Orrick dismissed the lawsuit but indicated he will allow the plaintiffs to submit a more concise complaint.
The suit was sparked by a 2016 incident in which various SFSU student groups claiming solidarity with the struggle to free Palestine protested a speech held on campus by Nir Barkat, the Israeli mayor of Jerusalem. The plaintiffs' complaint also attempted to trace incidents of anti-Semitism at the university back to the 1970s.
According to the lawsuit, Barkat's speech was interrupted by student protesters because school administrators failed to intervene, and instead ordered campus police to "stand down."
In a later incident that same year, the lawsuit claims that SF Hillel, an international Jewish campus organization, was improperly excluded from an on-campus civil rights information fair.
SFSU spokesperson Elizabeth Smith confirmed that the university has launched an investigation into the incident.
But Orrick said the plaintiffs' complaint lacked in specificity and failed to prove intent by both Abdulhadi and SFSU administrators to willfully discriminate against Jewish students.
Since 2013, Abdulhadi, a professor of both Arab and Muslim Ethnicities and Diasporas and Race and Resistance Studies, said she has been the target of protests by conservative groups claiming she supports terrorism.
"This is new McCarthyism.
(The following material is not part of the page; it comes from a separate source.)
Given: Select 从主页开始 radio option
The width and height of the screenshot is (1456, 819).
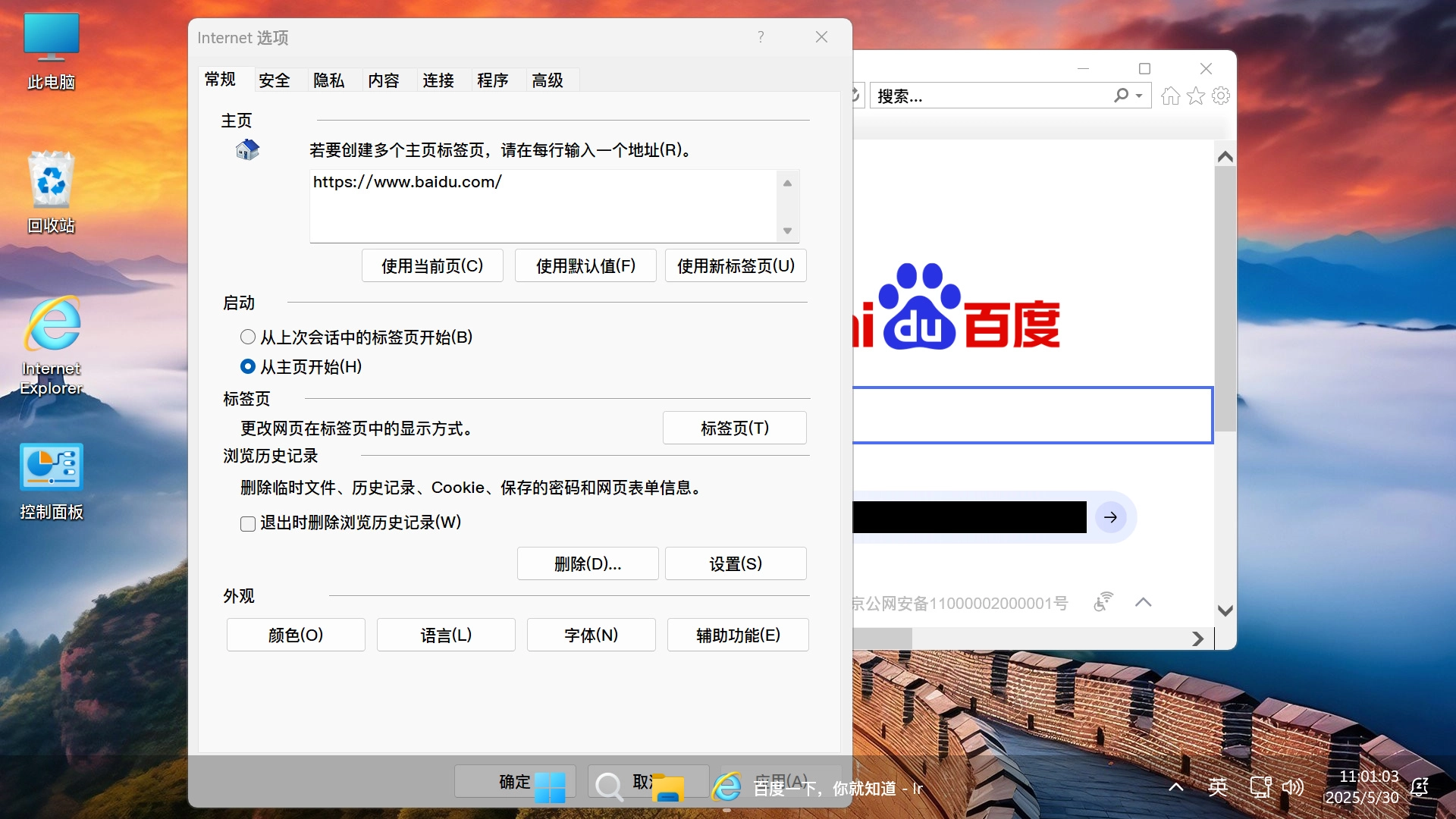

This is really a serious attack [and] this has been very taxing," Abdulhadi said Wednesday.
Before the hearing, more than 40 students and community members rallied in front of the Phillip Burton Federal Building at 450 Golden Gate Ave. in a show of support for Abdulhadi and to demand that the university protect students' right to free speech.
"This court hearing and what is happening at S.F. State is an attack on ... all the work that has gone into building a foundation at S.F. State that actually reflects international solidarity, social justice and and the antithesis to hate," said
Lara Kiswani, executive director of the Arab Resource and Organizing Center.